No valdría la pena molestarse en recordar pasados episodios en los que la naturaleza ha sembrado el dolor en el mundo, como aquel río seco que en Biescas, Huesca, un mal día, recuperó sus aguas y su fuerza y se llevó por delante a casi un centenar de excursionistas que, apaciblemente, descansaban en un camping levantado, justamente, en medio de su viejo cauce, ni los miles de muertos que ocasionara el huracán Katrina en Nueva Orleáns y otras ciudades estadounidenses, ni los cientos de miles de muertos que provocara un tsunami en Indochina. Y no valdría la pena entretenerse en establecer tan catastróficos antecedentes porque es tal la mortal beligerancia de la naturaleza que para cuando termine de escribir estas líneas, temo, ya otra nueva criminal acción de su autoría se hará presente en las primeras páginas de los medios con su correspondiente inventario de muertos y damnificados.

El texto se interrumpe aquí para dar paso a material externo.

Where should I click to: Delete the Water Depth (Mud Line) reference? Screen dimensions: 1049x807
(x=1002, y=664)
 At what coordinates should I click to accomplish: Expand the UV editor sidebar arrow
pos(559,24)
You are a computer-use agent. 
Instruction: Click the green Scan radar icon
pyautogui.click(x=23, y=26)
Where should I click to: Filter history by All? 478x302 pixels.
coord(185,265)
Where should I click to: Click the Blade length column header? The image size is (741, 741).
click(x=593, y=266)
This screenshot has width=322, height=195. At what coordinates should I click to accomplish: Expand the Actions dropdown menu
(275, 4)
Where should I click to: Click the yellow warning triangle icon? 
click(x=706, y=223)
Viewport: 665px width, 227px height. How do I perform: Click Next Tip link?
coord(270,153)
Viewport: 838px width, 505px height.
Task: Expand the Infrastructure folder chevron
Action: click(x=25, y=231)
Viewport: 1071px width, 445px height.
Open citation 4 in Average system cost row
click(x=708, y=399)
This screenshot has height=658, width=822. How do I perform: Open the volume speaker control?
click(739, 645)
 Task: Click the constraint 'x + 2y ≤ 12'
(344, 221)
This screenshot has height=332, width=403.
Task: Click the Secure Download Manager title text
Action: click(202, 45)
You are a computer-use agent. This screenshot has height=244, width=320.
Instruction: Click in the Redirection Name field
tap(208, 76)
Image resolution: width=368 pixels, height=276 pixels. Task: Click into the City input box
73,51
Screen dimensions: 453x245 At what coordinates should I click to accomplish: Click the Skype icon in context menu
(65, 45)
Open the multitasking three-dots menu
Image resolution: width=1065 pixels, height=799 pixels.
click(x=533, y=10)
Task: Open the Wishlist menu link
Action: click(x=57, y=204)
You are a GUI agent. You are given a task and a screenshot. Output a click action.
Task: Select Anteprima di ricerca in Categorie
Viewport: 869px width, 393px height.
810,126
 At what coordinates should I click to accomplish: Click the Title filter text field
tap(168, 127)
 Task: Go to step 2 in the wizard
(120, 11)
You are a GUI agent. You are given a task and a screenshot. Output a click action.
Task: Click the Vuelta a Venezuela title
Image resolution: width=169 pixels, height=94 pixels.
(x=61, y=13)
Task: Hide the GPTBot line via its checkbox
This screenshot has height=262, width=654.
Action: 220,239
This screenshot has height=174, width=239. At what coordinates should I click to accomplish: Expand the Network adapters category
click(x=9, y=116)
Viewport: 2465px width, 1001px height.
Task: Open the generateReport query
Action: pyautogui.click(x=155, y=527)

Cierto que no siempre, para los grandes medios de comunicación, es la naturaleza la única responsable de las tragedias que día tras día nos asolan. Haciendo causa común con ella, suelen aparecer en los titulares de prensa los llamados «accidentes». Un accidente de tráfico ocasionó en 1978 la explosión de un camión-cisterna sobrecargado de propileno que se desplazaba por una carretera general de Tarragona, y otro accidente hizo que el infortunio tuviera lugar, precisamente, junto a un camping de recreo en Los Alfaques. Más de 200 muertos registró la suma de accidentes. Son «accidentales», igualmente, los derrumbes de presas, los hundimientos de edificios, los descarrilamientos de trenes, los cotidianos muertos que deja la carretera o los cinco muertos diarios que, por ejemplo, provocan en el Estado español los «accidentes» laborales.
Cuando no es un «golpe de calor», es la «gota fría», o «el Niño», o cualquiera de las muchas y variadas formas en que la naturaleza nos amenaza y mata. Avalanchas de nieve y barro, sequías, inundaciones, incendios, erupciones volcánicas, son parte de los surtidos arsenales con que cuenta la naturaleza en su despiadada guerra contra el progreso y la civilización humana.
Por si no bastara tal cúmulo de armas o la complicidad de los tantos «accidentes», la naturaleza, como no podía ser menos, también se ha ganado el respaldo de vacas locas, de aves con gripe, de pollos con hormonas, de corderos con fiebre aftosa, de aceites de colza, de verduras irrigadas con insecticidas, de vinos mejorados con sangre animal…y, lo que es peor, la criminal naturaleza, que «mata por matar», cuenta igualmente con la complicidad de los llamados ecologistas y demás irresponsables, permanentemente opuestos al progreso y al desarrollo, y que constituyen el entorno en el que aquella se ampara y se sostiene.
Urge, antes de que mayores calamidades perturben la civilización humana, que la naturaleza también sea declarada parte del maléfico eje del mal que nos amenaza y llevar su aniquilamiento hasta las últimas consecuencias.